(Exercise materials begins)

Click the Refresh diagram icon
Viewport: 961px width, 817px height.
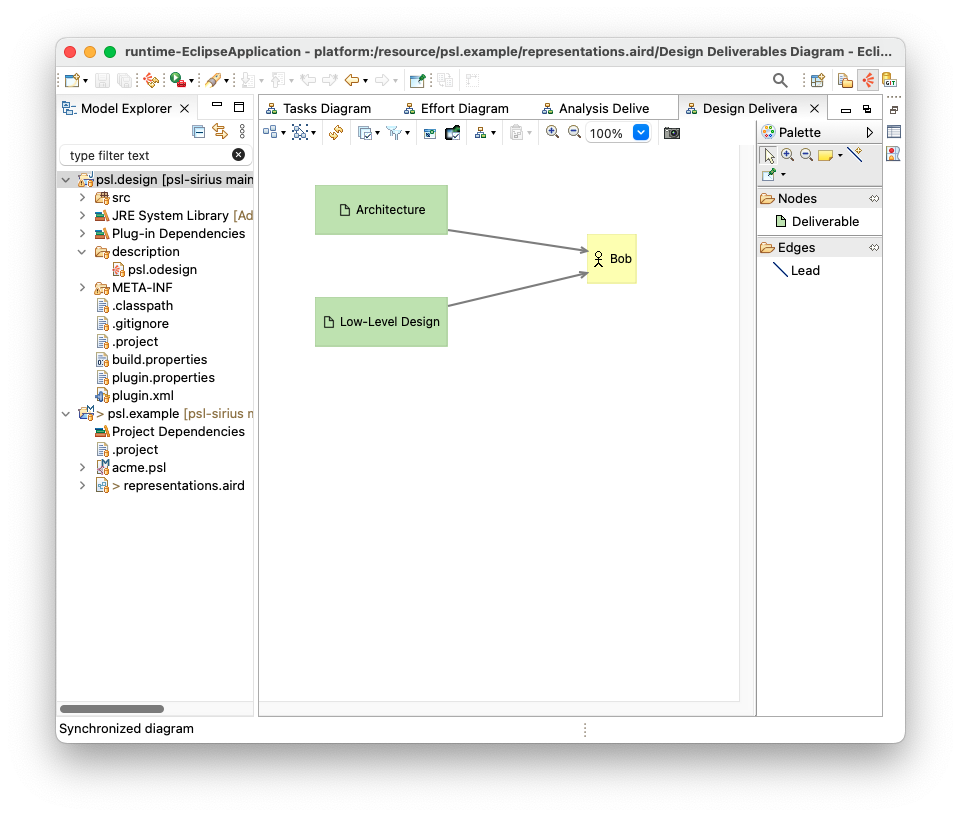coord(336,133)
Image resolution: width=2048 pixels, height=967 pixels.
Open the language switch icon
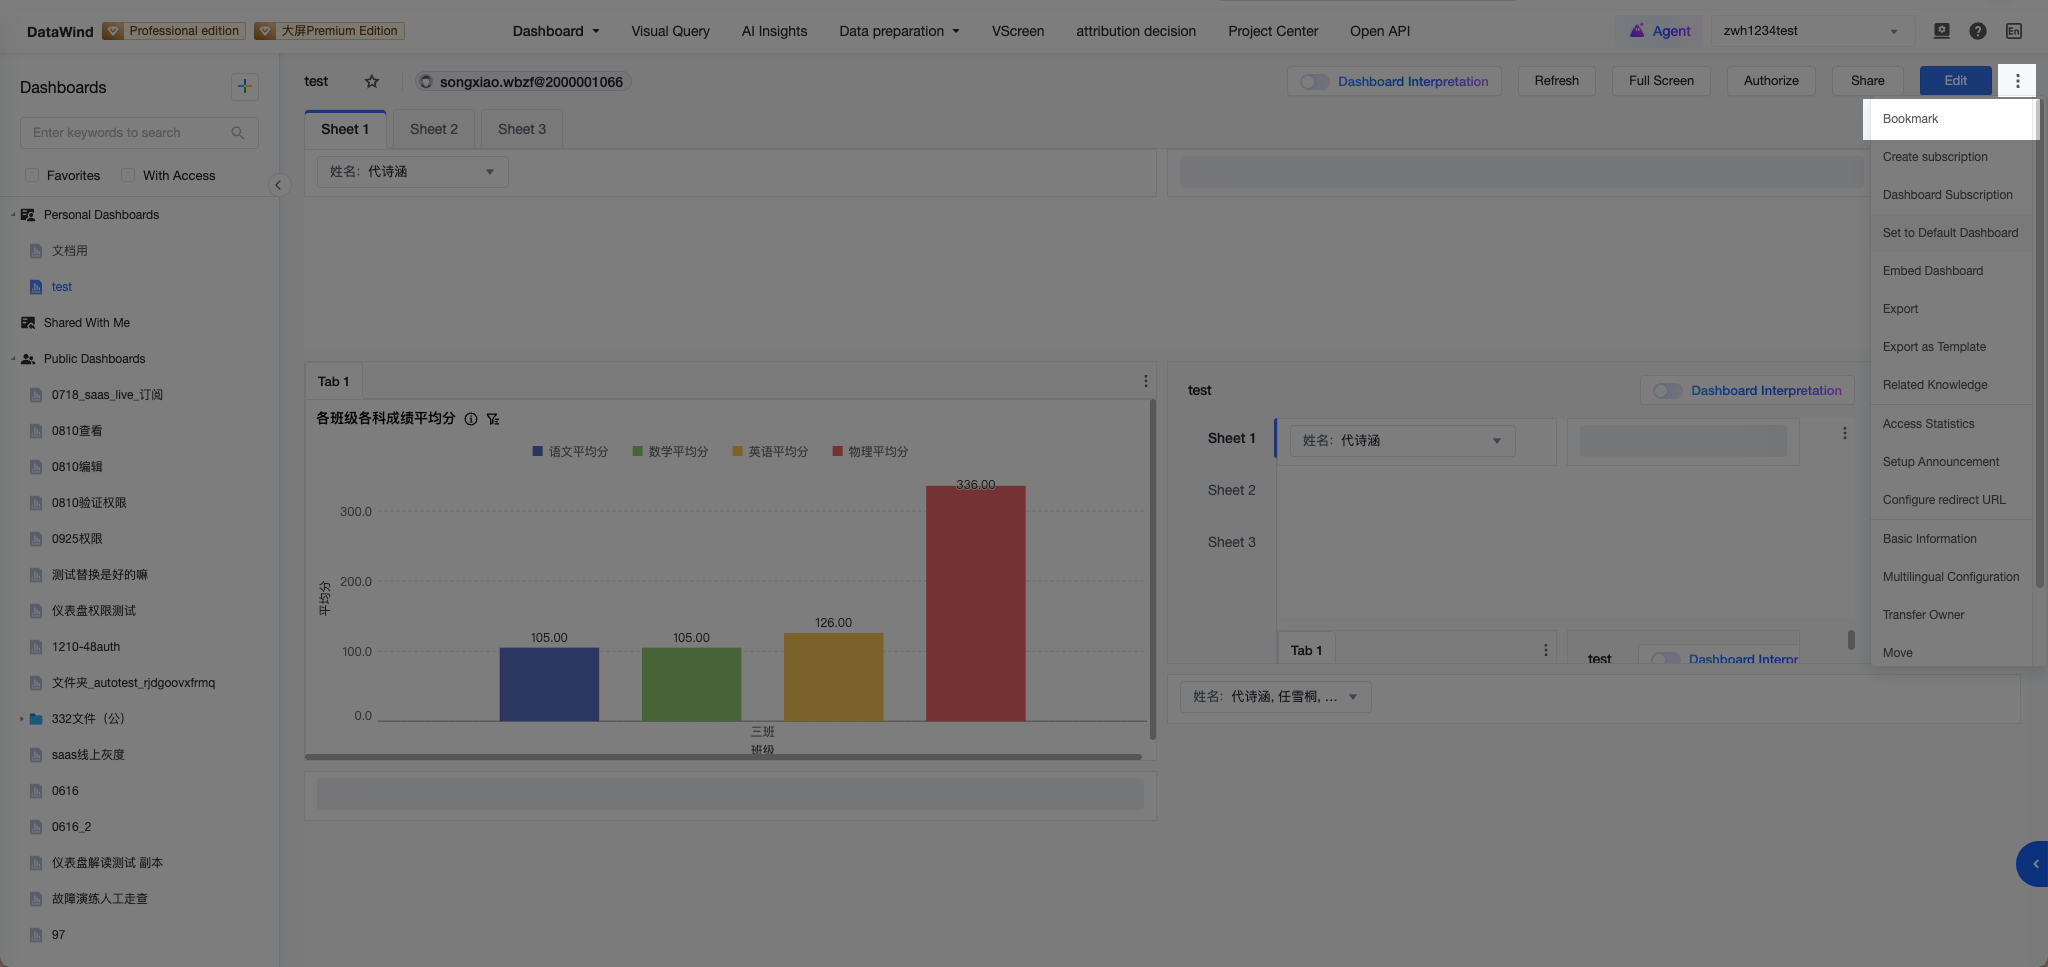click(2013, 31)
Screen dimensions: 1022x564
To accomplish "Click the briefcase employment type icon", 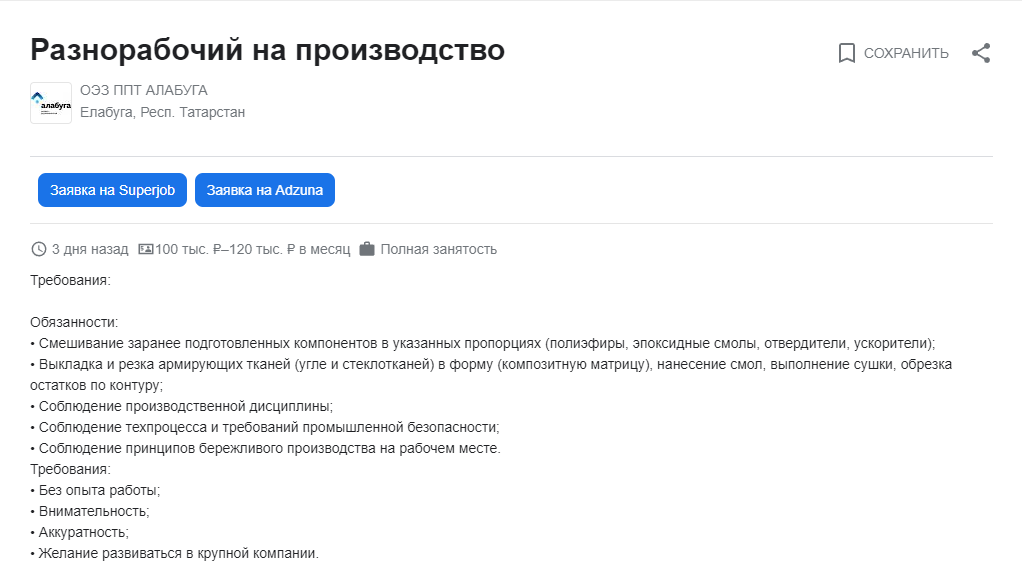I will (x=367, y=249).
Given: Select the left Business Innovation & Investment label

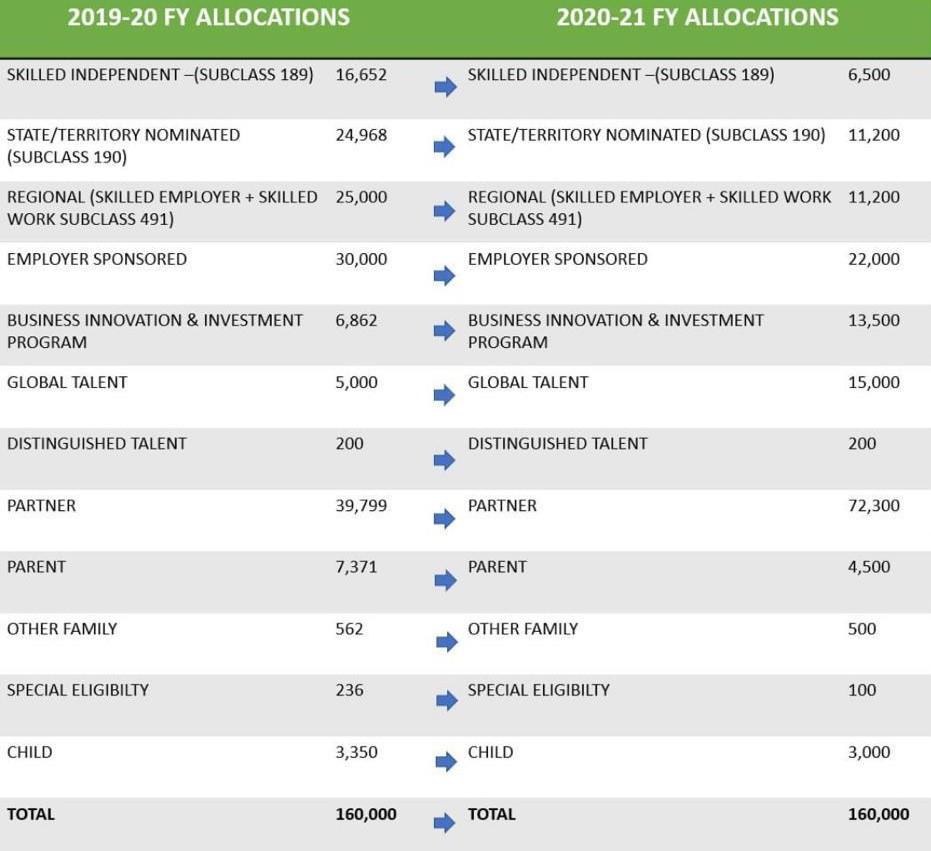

(Exercise materials ends)

» How to complete this task
Could you set down, exactly as written, every line from the start of the records above through the line containing "Screen dimensions: 1022x564", leaving the pictures out?

» Solution to the problem
Click the Refresh diagram icon
Viewport: 961px width, 817px height.
coord(336,133)
Image resolution: width=2048 pixels, height=967 pixels.
Open the language switch icon
click(2013, 31)
Screen dimensions: 1022x564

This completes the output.